Use Your Deductible Wisely
Many Plans have a carry-over deductible, anything spent toward the deductible in October, November or December counts toward your deductible starting in January. If you can delay services that will be applied toward your deductible to these three months, it will help ease the deductible impact in the new year. Check to see if your plan has the carryover provision and, if so, plan accordingly.
Provide Your Certificate of Creditable Coverage
If you are a new employee and had previous coverage, provide a Certificate of Creditable Coverage to your new plan. If the coverage is creditable, it will help reduce the impact of limits on payment for pre-existing conditions.
Don't Panic On First Billing Statement
Providers often bill the Plan at the same time they bill the patient with a statement similar to the following: "Your Insurance Has Been Billed And Not Responded". Since your benefit Plan is just receiving the claim, of course there has been no response. It takes between 15 and 35 days to process claims that are complete when received or that have no issues that delay the claim for further research.
If you receive a bill from your medical provider within 40 days of your service date, we suggest that you ignore the bill and wait for us to take action. It is likely that we will be contacting you in the near future with action taken on the claim.
What To Do When You Receive The Second Billing Statement
If for some reason you receive a second billing statement from your medical care provider, we suggest the following:
- Call your provider and check where the claim was filed. If it was not filed to the address on your ID card, ask them to file it to the proper address.

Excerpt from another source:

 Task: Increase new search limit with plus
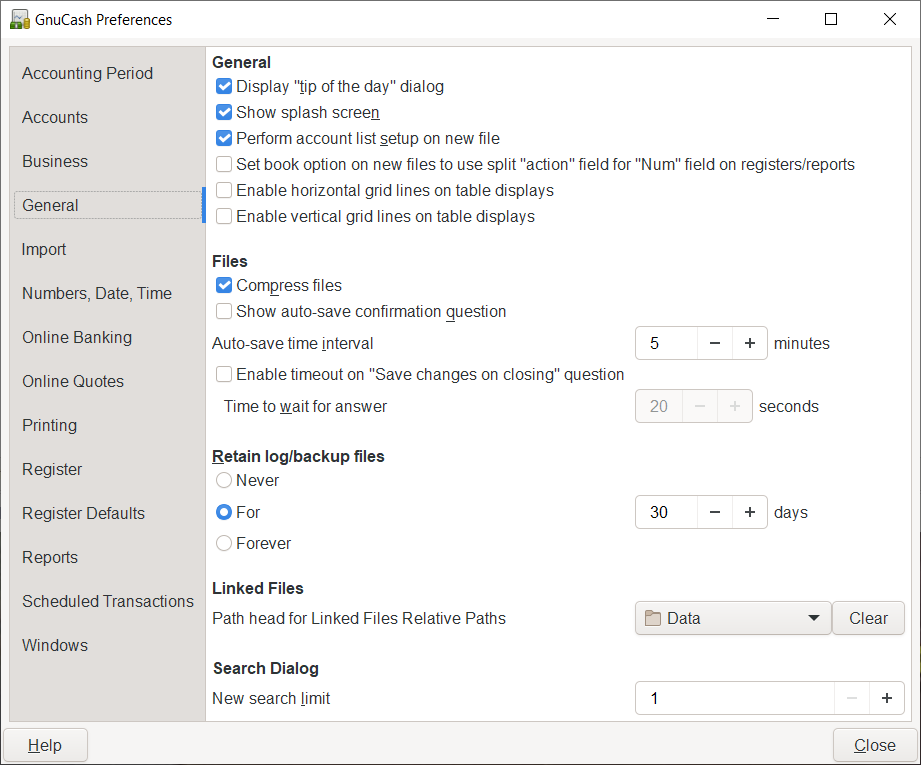pyautogui.click(x=886, y=698)
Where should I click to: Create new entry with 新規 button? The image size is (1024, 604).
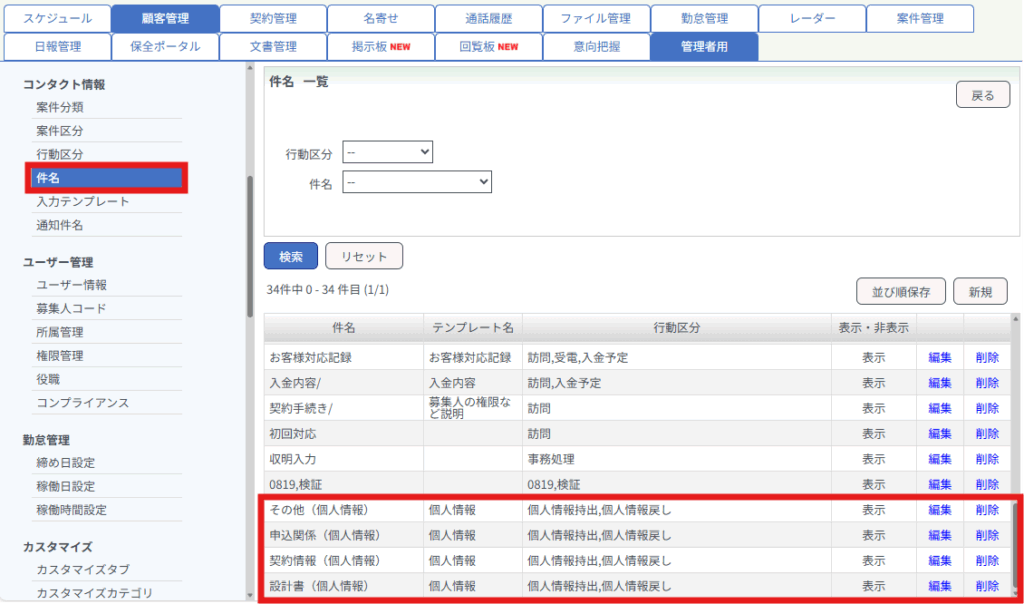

- If the claim was filed to the proper address, contact us by phone or through the Inquiry Section of this Web Site and provide the following:
- Your Name
- The Social Security Number Of The Covered Employee
- Name Of Medical Provider
- Date Of Service
- Charge For The Service
- Reason For The Call
We will contact you with an answer to your question.
Watch For Claim Denial Due To A Pre-Existing Condition
If you have been on the Plan for less than a year, we suggest that you carefully review the section of this Web Site titled, Your First Year On The Plan. This location has important information that may impact your coverage and result in a claims denial if certain action is not taken by you.
Watch For Claim Denial As A Potential Accident Claim
If we receive a claim that could have been caused by a third party in an accident, we will ask for accident details. An example of this is a claim for a broken bone or laceration. Since many claims for these conditions are caused by an accident, we will suspect that your claim may be caused by an accident. Before we complete the claim, we will ask for "accident details" on the Explanation of Benefits (EOB). Please respond in writing, either through the mail or through this Web Site at Provide Accident Information.
Watch For A Claim Denial On An Over-Age Dependant Student
If we receive a claim for one of your dependents over the limiting age of your Plan (usually over age 19), we will ask for confirmation that the dependent is a full-time student. Please provide some record from the school-, such as a paid receipt, course record or schedule that proves that the dependent is a student.
Send the documentation in writing, by mail or by fax. If you have the ability to scan the document, e-mail it to us at email@example.com.
Keep And Read Your Summary Plan Description
The Summary Plan Description is provided to you at the time of your enrollment and when the Plan makes periodic updates. Please keep it and become familiar with the description of benefits. It describes in detail the eligibility requirements, the benefit coverage and other important information and is the document used by the claims administrator to determine if an individual or a service is eligible for coverage.